Segment Start: Source material

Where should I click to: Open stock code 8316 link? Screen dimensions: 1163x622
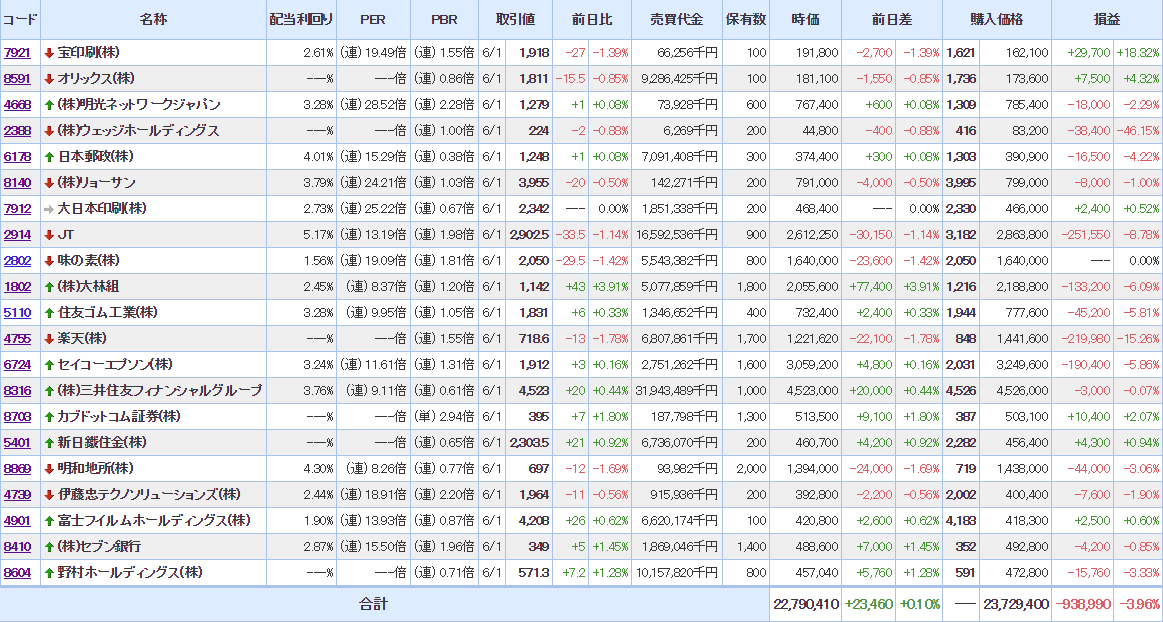[x=17, y=390]
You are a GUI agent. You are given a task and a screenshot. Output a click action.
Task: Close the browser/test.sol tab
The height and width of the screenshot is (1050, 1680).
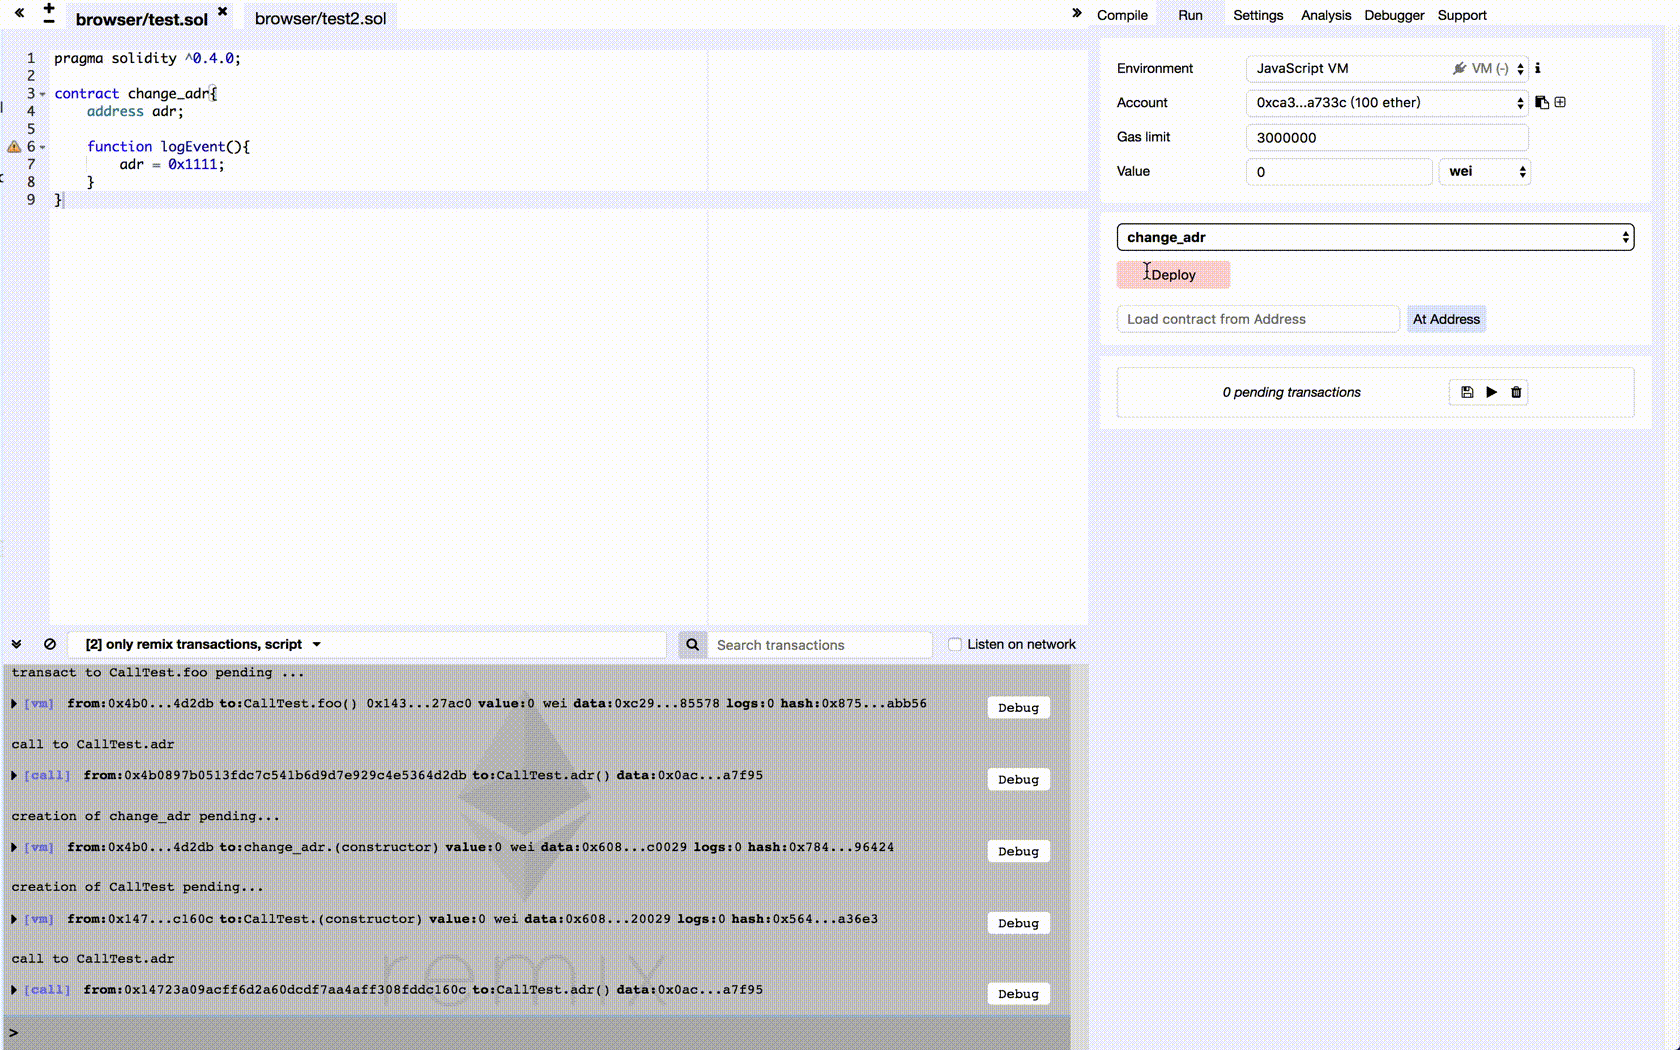tap(222, 12)
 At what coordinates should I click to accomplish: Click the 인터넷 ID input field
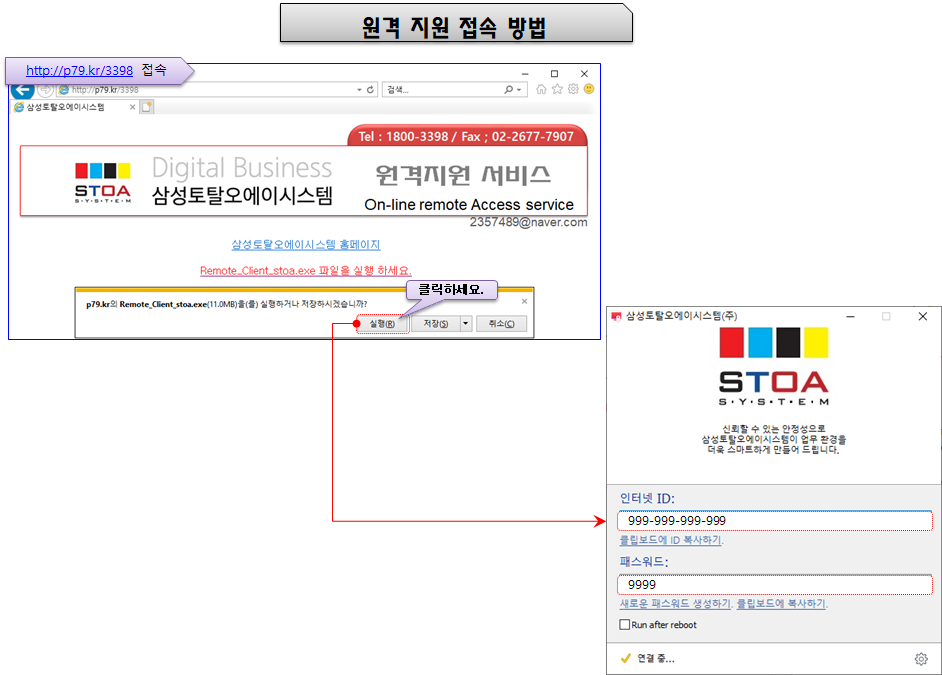(775, 521)
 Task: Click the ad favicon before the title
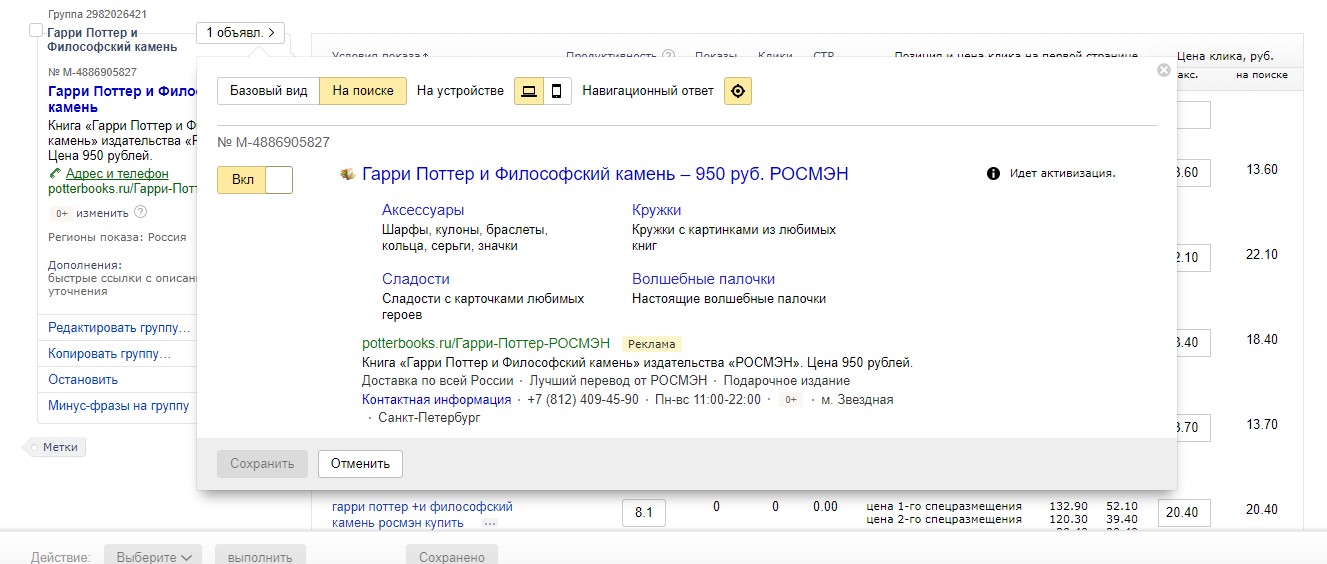click(x=348, y=174)
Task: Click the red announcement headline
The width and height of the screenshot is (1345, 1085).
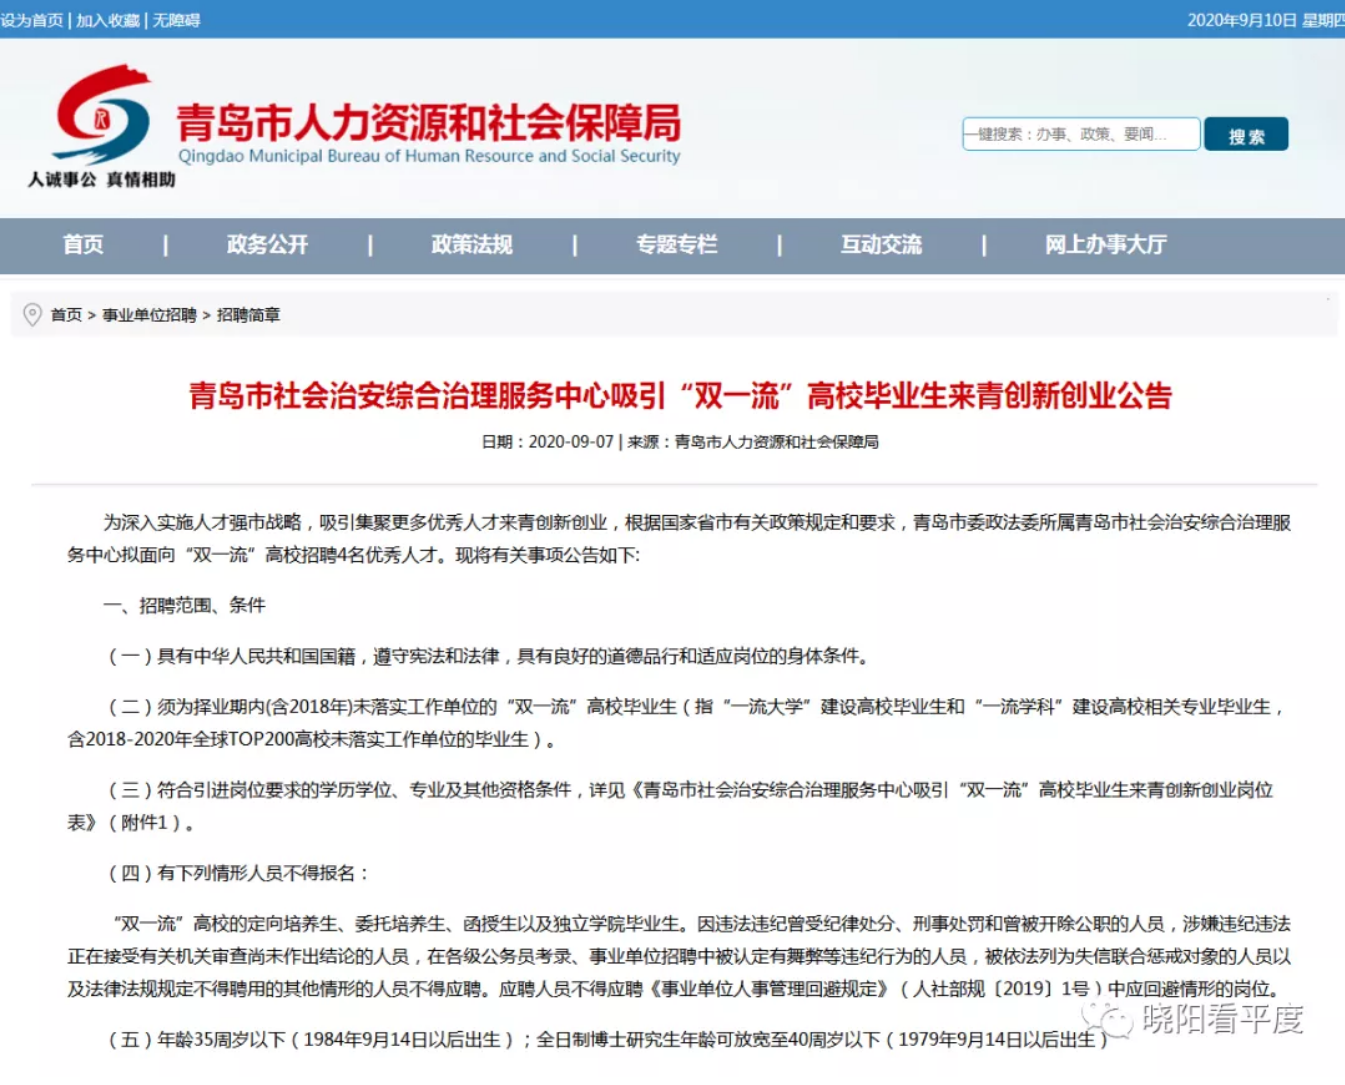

Segment End: Source material

Your instructions:
Output the entries above exactly. Do not include the pictures.

Output:
Where should I click to: Open stock code 8316 link? Screen dimensions: 1163x622
[x=17, y=390]
You are a GUI agent. You are given a task and a screenshot. Output a click action.
Task: Close the browser/test.sol tab
The height and width of the screenshot is (1050, 1680).
tap(222, 12)
 At what coordinates should I click to accomplish: Click the 인터넷 ID input field
(775, 521)
 Task: Click the ad favicon before the title
click(x=348, y=174)
Task: Click the red announcement headline
The width and height of the screenshot is (1345, 1085).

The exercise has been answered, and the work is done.